▶ _AIM OF THE EXERCISE_:
Provide a verbatim copy of all the records below, leaving the images out.

▶ _EXTRACTED DATA_:
>>>

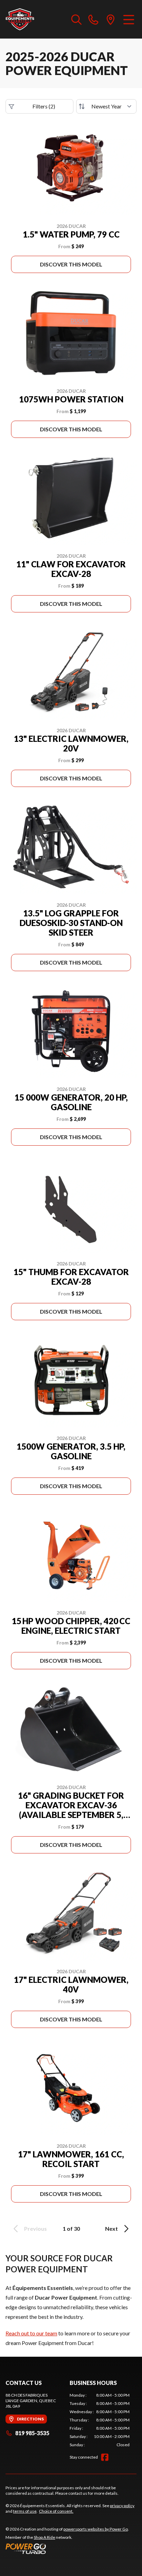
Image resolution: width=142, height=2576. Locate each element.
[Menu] (128, 19)
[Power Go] (67, 2548)
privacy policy (122, 2505)
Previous (35, 2228)
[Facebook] (105, 2457)
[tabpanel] (100, 2420)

<<<

▶ _WRITTEN SOLUTION_:
Image resolution: width=142, height=2576. Locate each element.
[Menu] (128, 19)
[Power Go] (67, 2548)
privacy policy (122, 2505)
Previous (35, 2228)
[Facebook] (105, 2457)
[tabpanel] (100, 2420)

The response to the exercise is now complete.